修斗もきっと同じ気持ちを感じているのだ。


「わかったよ、修斗。でも、やっぱり学校には行こう。せっかく三年まで通ったんだからちゃんと卒業したほうが良い。あたしの分まで残りの学校生活楽しんで」

「......鈴音の分まで、かあ」


お前がいないと楽しくないんだけどな。

修斗は呟いた。


スズは聞こえないふりをして俯き、考えた。


もしかしたら私は本当にいないほうがいいのかもしれない。


猫になって目の前に現れなければ、修斗はちゃんと学校に行ってだろう。

絵は描いてなかったかもしれないけど、受験勉強はしていたかもしれない。

俊太とも仲たがいせずに済んでたかもしれない。


スズは大きく背伸びをした。


「ま、絵は学校行きながらだって描けるからさ。将来のために学校には行きなさい」

「はは。もう中退は免れないと思うけどな」

「それでも行くの。親が泣くよ」

「お前が言うかその台詞」



修斗は苦笑すると、鈴音を抱き上げて小屋に戻った。


「いま俺行き詰ってんだ。もうすぐコンテストの応募締め切りなのに。ちょっと見てくれよ」

「学校行くならいいよ」

「わかったって! 行きますよ。行く行く。まあ、もう学校ふける理由もなくなったし」

「何よ理由って」

「『黒幕』だよ。

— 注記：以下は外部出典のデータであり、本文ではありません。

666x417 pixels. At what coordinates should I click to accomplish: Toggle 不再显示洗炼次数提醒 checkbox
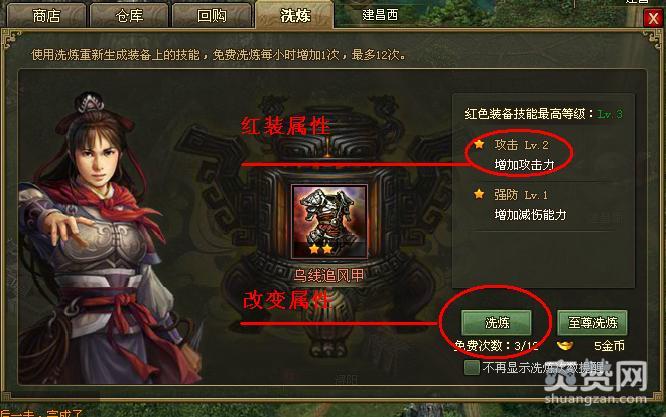[471, 367]
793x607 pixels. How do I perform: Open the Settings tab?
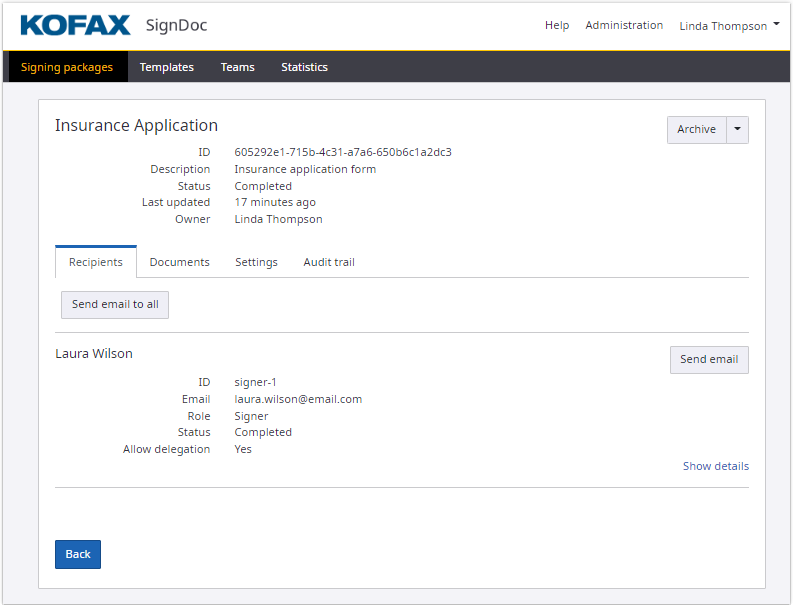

俺、黒幕を狙ってずっと渓流釣りしてたんだ。釣り糸垂らしながら絵を描いてさ。でも、お前の弟が釣ってくれたからもうその必要はなくなった。俺の半年がお前の弟の数日に負けたんだぞ。あいつ、将来釣り名人になれるな」


おどける修斗の腕の中で、スズは泣きそうになった。


もうこの日々をそんなに長く続けてはいけない。

どんな物語だっていつかは終わらせないと駄作になってしまう。


だから、残された日々を大切に生きなければならない。戻れない日々を未来で後悔しないために。